Browse the celebrity-filled audiences at the Academy Awards in our interactive gallery of these historic (and recent) images. We've pointed out some of the notables in the audience - click on the button on the top right of the image to find our list and then click on the names to be brought to their position in the photo. (Hover over the image with your mouse to pick out the harder-to-find faces.) Let us know by tweeting @ReutersShowbiz if you can find anyone we missed.
Five dollars and 15 minutes
There were big names and lots of glamour at the first Academy Awards ceremony in 1929, but absolutely no suspense - winners had been announced three months before the event. The awards were first held as a private dinner, with Douglas Fairbanks Sr. making the official awards presentation of 12 awards (with 20 certificates of honorable mention to runners-up - see a list of all the winners here). Tickets cost $5, the awards presentation only lasted 15 minutes and a mere 270 people attended. Compare that to today’s Oscars, which are attended by more than 3,000 (by invitation only - no tickets), seen globally by several hundred million and last more than three hours. In this small room at the Roosevelt Hotel in May 1929, you can see the likes of actors Douglas Fairbanks Sr., actress Mary Pickford, studio executive Louis B. Mayer, actor Al Jolson, and actresses Norma Shearer and Joan Crawford, who is sitting with Douglas Fairbanks Jr., (whom she wed one month later).
A third Academy Awards, in its second year
In a strange twist-never to be repeated--two Oscar ceremonies occurred in 1930. The second awards were held in April at the same Los Angeles venue shown here--The Ambassador Hotel, to honor films released between August 1, 1928, and July 31, 1929. The Academy opted to have a second ceremony in 1930 to move the banquet closer to the actual eligibility window. In this year, live radio broadcasts of the Awards began, the winners were not announced in advance, and nominations and winners were made by the entire Academy membership (not a board of judges). Faces in this crowd include producer Cecil B. DeMille and wife Constance, director Frank Lloyd and actor Warner Baxter, film mogul Darryl Zanuck, and actress Marie Dressler. In this image you also might notice a familiar face, though not necessarily a familiar name. Neil Hamilton began his career in silent movies in 1918, but is best known as Commissioner Gordon from television's "Batman."

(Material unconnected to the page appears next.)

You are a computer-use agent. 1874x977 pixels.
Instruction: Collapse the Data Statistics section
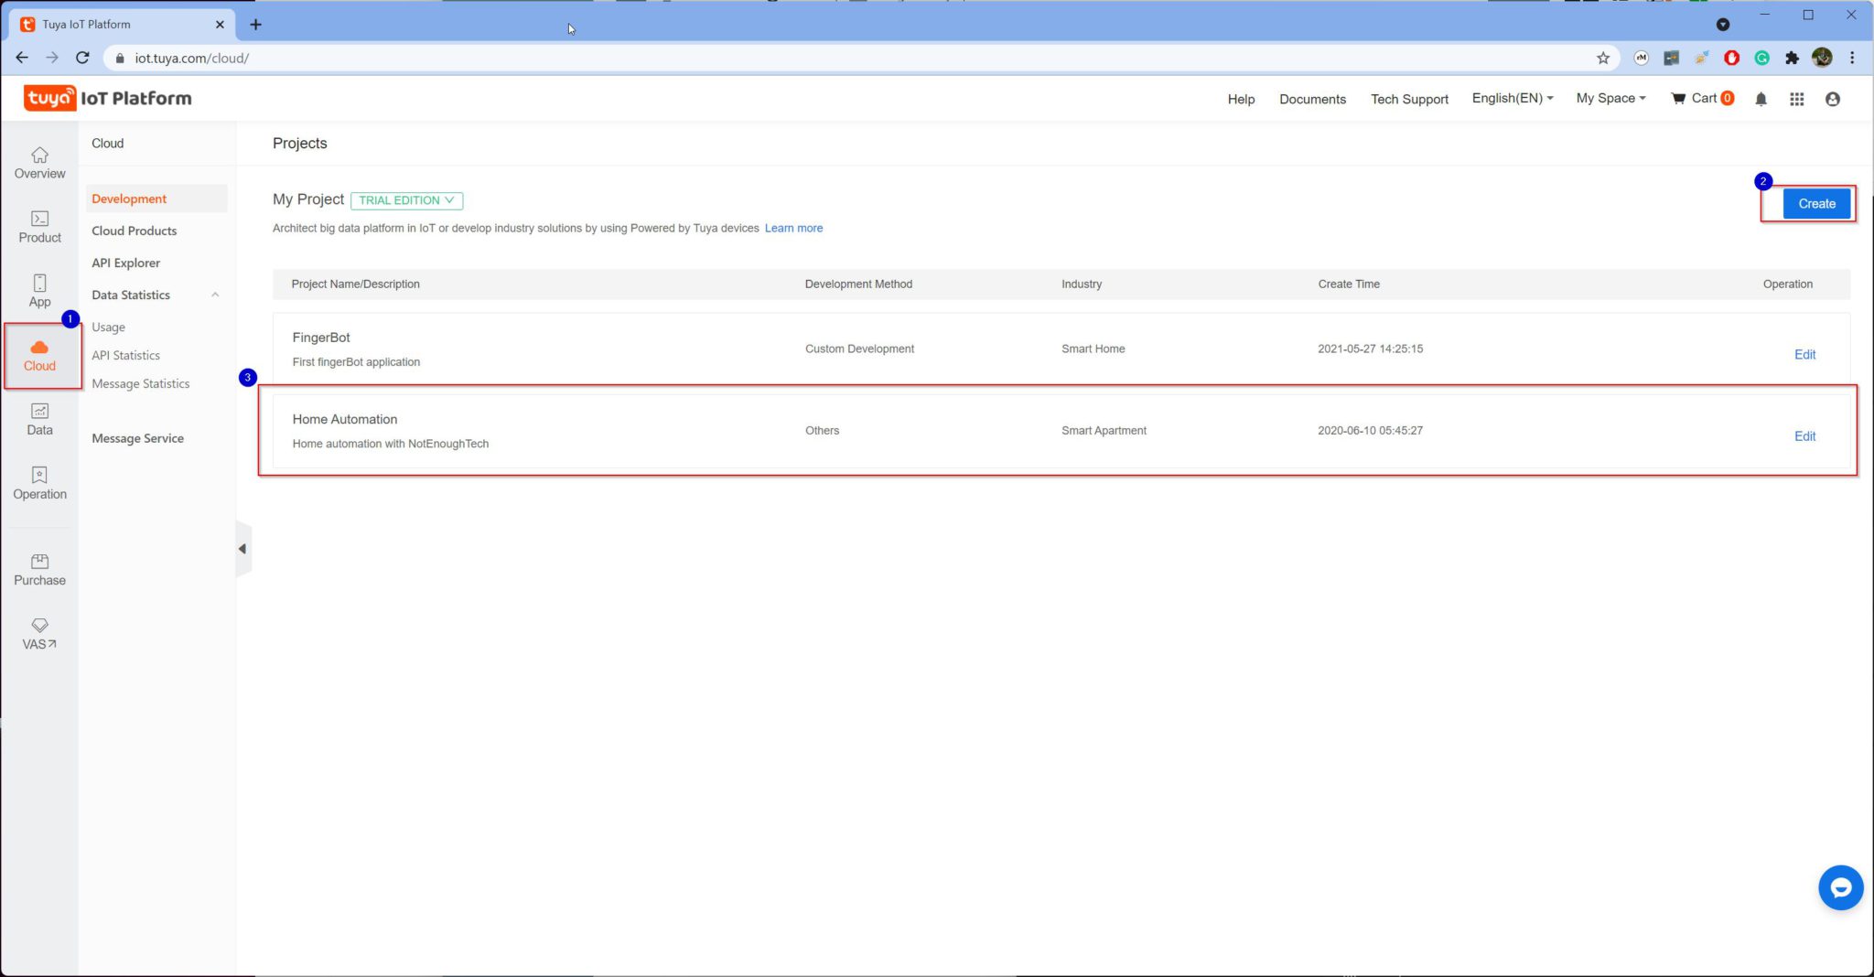[x=216, y=295]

A mixed message on segregation
She barely made it into this image of the 1940s Academy Awards banquet, but actress Hattie McDaniel made it into the history books this year, becoming the first African American to win an Academy Award. McDaniel won for Best Supporting Actress in "Gone With the Wind," which netted seven other Oscars. McDaniel's victory was groundbreaking, but the Academy's choice to seat her at the back of the room, away from her fellow stars in the film, remained firmly mired in prejudice. Bob Hope (visible in this image) served as master of ceremonies for the first time and became one of the Oscars' most frequent, and beloved, hosts. Besides McDaniel, luminaries seated at this banquet include actors Jimmy Stewart, actress Heddy Lamarr, director Alfred Hitchcock and actors Spencer Tracy and George Raft.

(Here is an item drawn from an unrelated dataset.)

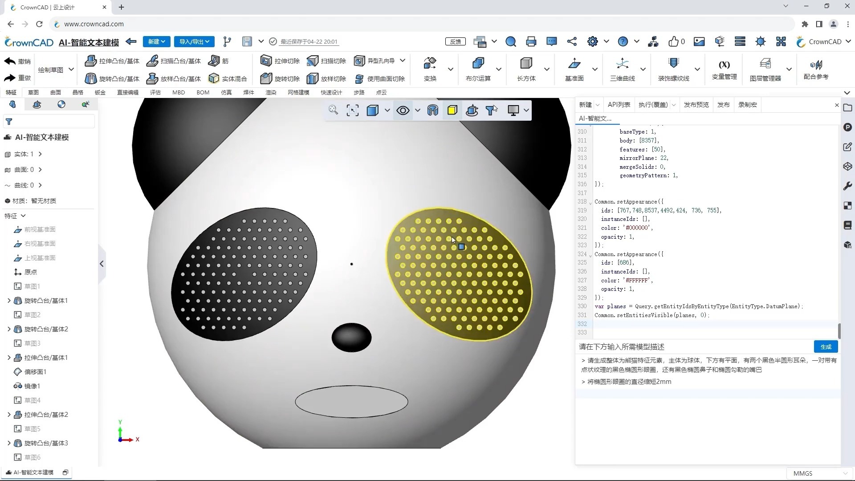Click the save disk icon

point(247,41)
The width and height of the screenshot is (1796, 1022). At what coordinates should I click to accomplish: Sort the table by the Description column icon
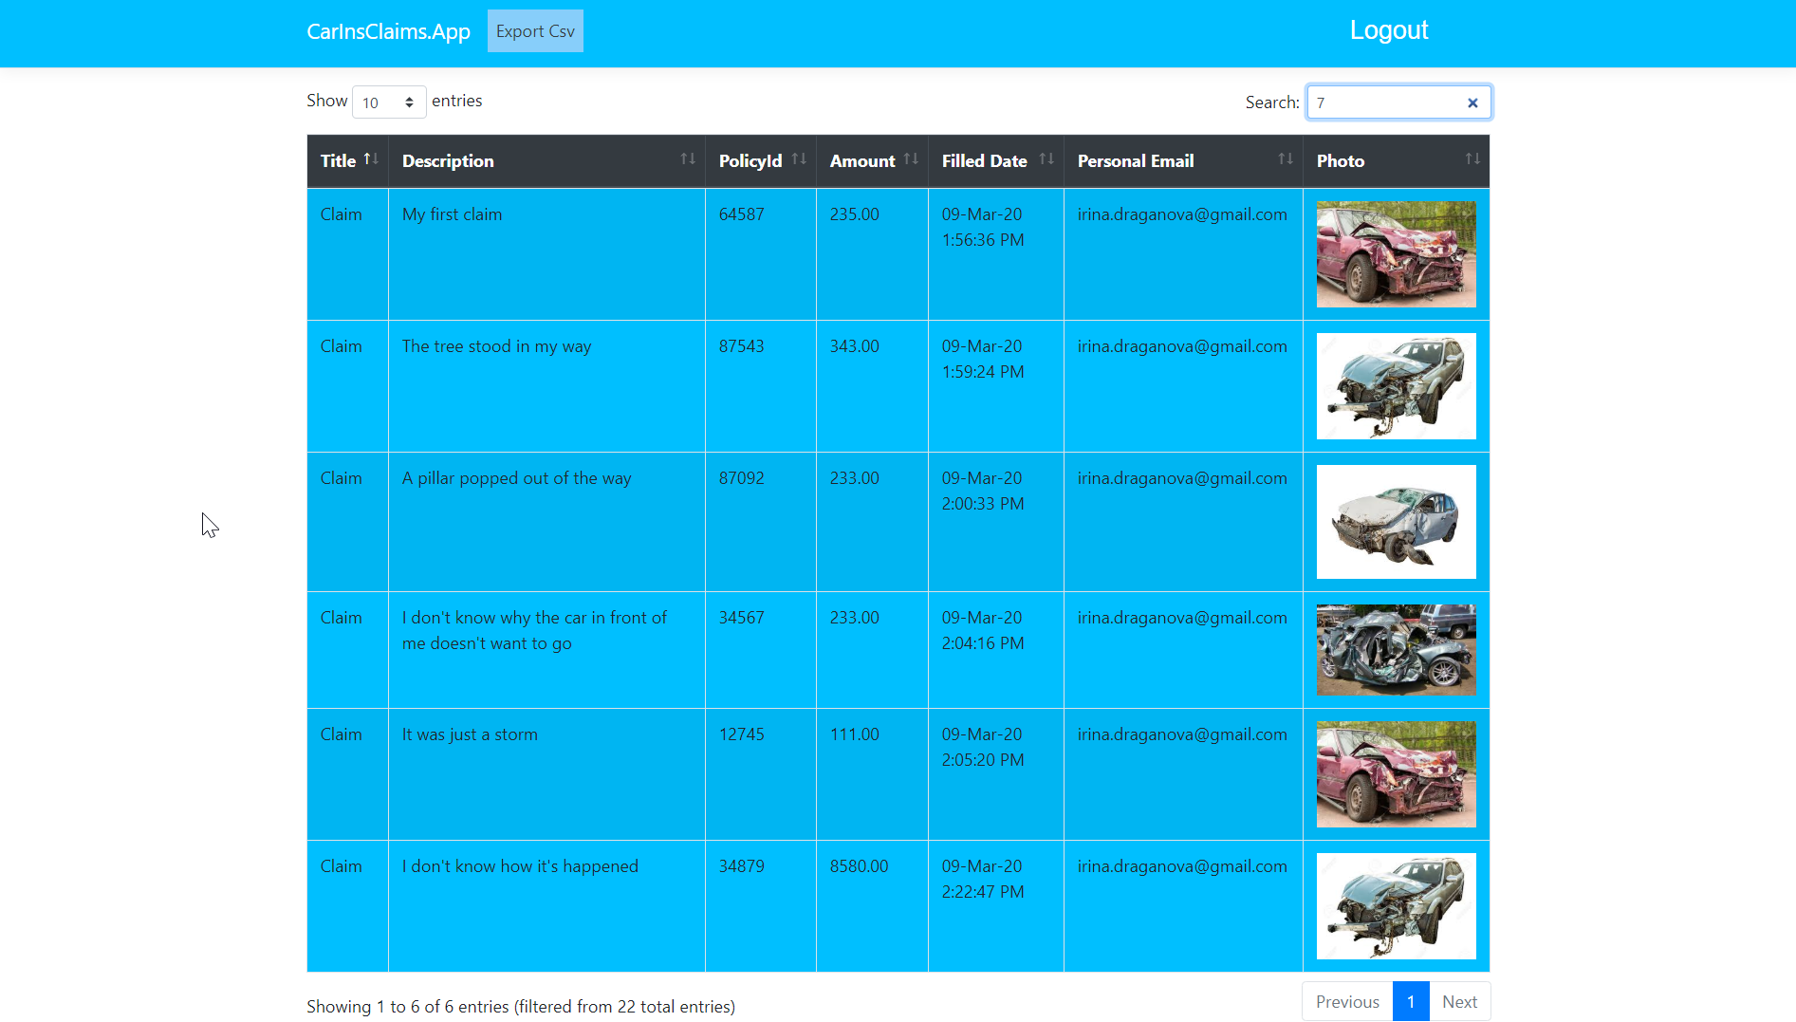(687, 159)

Toning it down during wartime
The tuxes and fancy gowns were shelved this year in favor of more somber business attire to reflect the mood of a nation at war. To save precious metal, Oscar statuettes were made of plaster from this year through 1945. This was also the last year the awards were held as a banquet, again, because of the Second World War. The Academy thought it was a better idea move the event to a theater in 1944, and give free tickets to men and women in uniform, and so the age of the Academy Awards as a major public event - rather than a private gathering - began. In this portrait of the Academy's last smaller-scale supper, you can see director Frank Capra, gossip maven Hedda Hopper, actor Van Johnson, costume designer Edith Head, actor-comedian Phil Silvers and actress Brenda Marshall. "Mrs. Miniver" swept away six Oscars this year, including Best Picture.
The Oscars of the new Millennium
An insider's-eye view of the celebrity-filled front rows at the 2003 Oscars shows just how enormous (and telegenic) the ceremonies have become. This year, Meryl Streep (shown at the podium) became the most-nominated performer in Oscar history with 13 nods, beating Katherine Hepburn's 12. And actor Jack Nicholson (also seen here) tied Hepburn's 12 nominations this year. Held at the Kodak Theater, this ceremony was almost the Oscars that wasn't - as the Academy mulled canceling the show when the U.S. declared war on Iraq five days prior. The show went on, but with a much more subdued red-carpet event. Others seen in this 3,000-plus audience are actresses Renee Zellweger and Kathy Bates (both wearing red), actors Richard Gere, Nicholas Cage, Harrison Ford and Matthew McConaughey, and director Martin Scorsese.